Falas iniciais de provocação do debate
Sally Burch – Agência Latinoamericana de Informação (Alai) – Equador/Inglaterra
No Brasil, a ditadura concentrou a propriedade das frequências de radiodifusão. Os EUA quase destruíram a UNESCO quando o órgão começou a falar de direito à comunicação. Sem democratização da comunicação não há democracia, mas os governos não querem mudar nada.
Nos anos 90, surgem novas oportunidades para os movimentos alternativos com a chegada da internet. Mas poucos governos de esquerda entenderam a função estratégica da comunicação e deixaram nas mãos da iniciativa privada; a academia também não se interessou. A democratização ficou por conta dos meios alternativos, que não tem força para desenvolver estas propostas.
Agora há um novo ciclo com governos progressistas, que inicialmente não queriam tocar na estrutura dos meios porque poderiam perder eleições. Mas a tendência e a posição dos donos da mídia começaram a aparecer durante a campanha da ALCA. Os meios defendiam modelos ultrapassados e sua credibilidade veio abaixo. Os governos progressitas ganharam as eleições apesar dos meios, como aconteceu com Lula.
A Venezuela fez a Ley de Medios e o Equador também. O tema continua em debate. Há os que defendem a liberdade de imprensa do jeito que está. Já o povo pensa que haverá censura à liberdade de expressão.

**Instrução dada 1:** Relacione, na ordem em que aparecem, todos os países citados no texto sobre a democratização da comunicação, sem repetições.
**Instrução dada 2:** Retorne, do texto sobre a democratização da comunicação, o trecho que se inicia nas palavras "Falas iniciais de" e termina após "desenvolver estas propostas.".

**Dados fornecidos:**
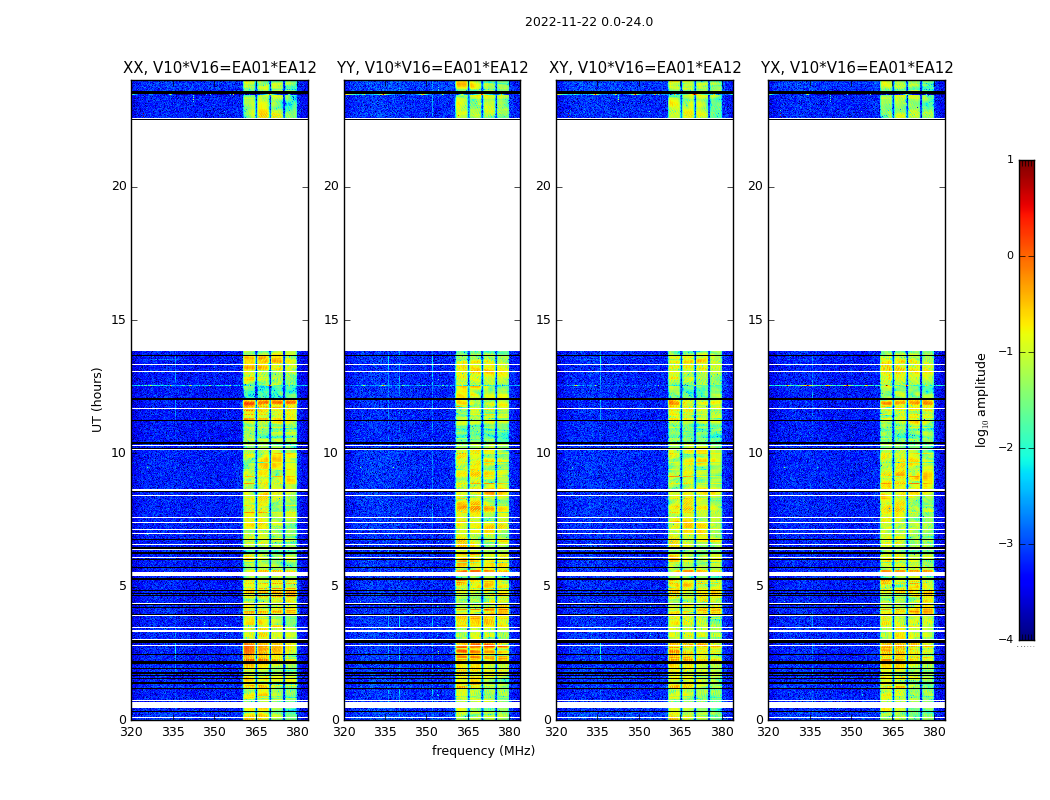Select the YX, V10*V16=EA01*EA12 panel title

point(857,68)
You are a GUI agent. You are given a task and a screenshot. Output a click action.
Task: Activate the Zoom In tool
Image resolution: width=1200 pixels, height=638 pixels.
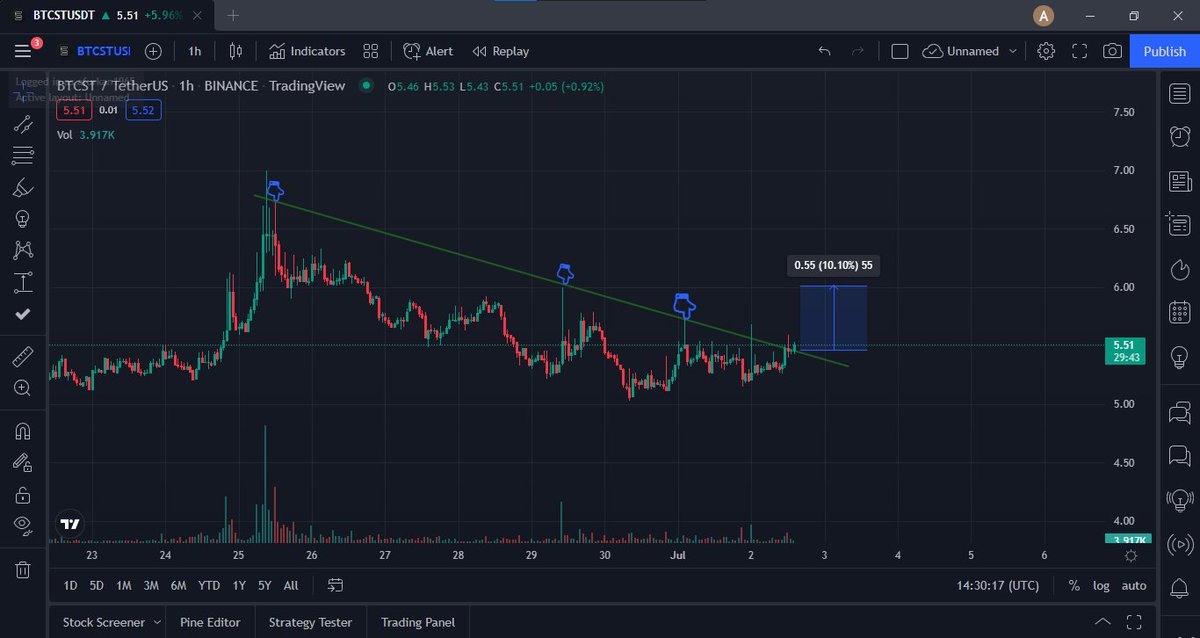(x=23, y=388)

**Resposta final 1:** Equador, Inglaterra, Brasil, EUA, Venezuela

**Resposta final 2:**
Falas iniciais de provocação do debate
Sally Burch – Agência Latinoamericana de Informação (Alai) – Equador/Inglaterra
No Brasil, a ditadura concentrou a propriedade das frequências de radiodifusão. Os EUA quase destruíram a UNESCO quando o órgão começou a falar de direito à comunicação. Sem democratização da comunicação não há democracia, mas os governos não querem mudar nada.
Nos anos 90, surgem novas oportunidades para os movimentos alternativos com a chegada da internet. Mas poucos governos de esquerda entenderam a função estratégica da comunicação e deixaram nas mãos da iniciativa privada; a academia também não se interessou. A democratização ficou por conta dos meios alternativos, que não tem força para desenvolver estas propostas.